Optical coherence tomography (OCT) [
1] is a non-invasive imaging modality that provides micrometer scale resolution of tissue structures over depth ranges of a few millimeters. The technique has found a number of biomedical applications, most notably in ophthalmic [
2] and cardiovascular [
3] imaging. Fourier-domain OCT (FDOCT) is an improvement to OCT that provides a dramatic sensitivity advantage over traditional time domain techniques [
4–
6]. In FDOCT, the reference arm is held stationary and a spectrally resolved interferometric signal is acquired as function of wavenumber. The sample’s depth can then be retrieved from the Fourier transform of this spectral interferogram. FDOCT can be realized in two ways, either through the use of a broadband source and spectrometer (spectral-domain, or SDOCT) or a frequency swept laser and high bandwidth detector (swept-source, or SSOCT). Both FDOCT techniques suffer from an inherent (sample independent) reduced imaging depth range, typically limited to between 1 and 5mm. Optical attenuation from absorption and scattering in tissue typically limit how much light is recovered from depths beyond a few millimeters, and thus for many applications this inherent reduced depth range is not the limiting factor in determining the practical imaging depth. However, several important OCT applications would benefit from extended imaging depths, including ophthalmic imaging of the anterior segment, intrasurgical imaging, small animal imaging, and catheter imaging of coronary arteries.

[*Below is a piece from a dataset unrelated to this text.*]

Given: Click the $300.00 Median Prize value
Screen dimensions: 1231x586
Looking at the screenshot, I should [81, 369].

Extending the imaging range of FDOCT has thus been an area of interest for which a number of techniques have been developed [
7–
22]. These techniques include phase shifting using a PZT-mounted reference arm [
7] or electro-optic phase modulator [
8], heterodyne SSOCT [
9–
11], instantaneous acquisition of phase separated interferograms using 3x3 interferometers [
13] or polarization encoding [
14], harmonic lock-in detection of phase modulation [
15], imparting a phase ramp across a B-scan with B-M mode scanning [
16] and pivot-offset scanning [
17–
19], sinusoidal phase modulation [
20], rapidly switching between multiple reference arms [
21] and dispersion encoding [
22]. Unfortunately, all of these techniques are accompanied by drawbacks in the form of reduced sensitivity, reduced axial resolution, reduced imaging speed, required lateral oversampling, increased system complexity, increased cost and/or increased signal processing overhead. In addition, most of these techniques produce incomplete suppression of the complex conjugate artifact, resulting in distracting “ghost” images.

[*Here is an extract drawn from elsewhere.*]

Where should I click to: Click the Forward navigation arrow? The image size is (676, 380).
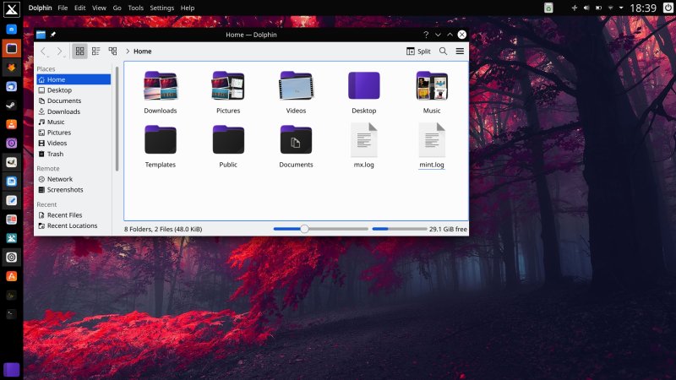pos(59,52)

Arguably the most effective of these methods is heterodyne complex-conjugate resolved SSOCT (HCCR-SSOCT), which resolves the ambiguity by shifting the peak sensitivity position away from electronic DC, such that positive and negative displacements from that position can be discerned. As this technique shifts, rather than suppresses, the complex conjugate, it completely resolves the artifact. In addition, HCCR-SSOCT does not result in any reduction in imaging speed or require lateral oversampling. In this method, one or two active elements acting as frequency shifters, usually acousto-optic modulators (AOM’s) [
9,
10] (though electro-optic modulators, EOM’s, have been used [
11]) are used to apply a differential modulation frequency between the sample and reference arms. While effective, this technique is limited in that such modulators are expensive and require careful alignment. More significantly, active frequency shifters tend to have appreciable insertion losses, resulting in reduced sensitivity, and restricted optical bandwidth, resulting in spectral distortion and broadening of the axial point-spread function. In addition, processing of the acquired data requires either hardware demodulation [
10] or significant post-processing [
9].
In this work, we present a method of realizing HCCR-SSOCT using a dispersive optical delay line (D-ODL) as an alternative to AOM’s or EOM’s. This technique confers the same advantages as traditional HCCR-SSOCT in that it doubles the inherent imaging range without sacrificing imaging speed or requiring lateral oversampling. Furthermore, this technique bears no resolution penalty, incurs little to no sensitivity loss, is low-cost and easy to implement, requires no additional signal processing and can be designed to support broad wavelength ranges and arbitrary imaging speeds. As an additional benefit, the D-ODL also allows for hardware dispersion management, which reduces dependence on software dispersion compensation algorithms and adds flexibility to system design.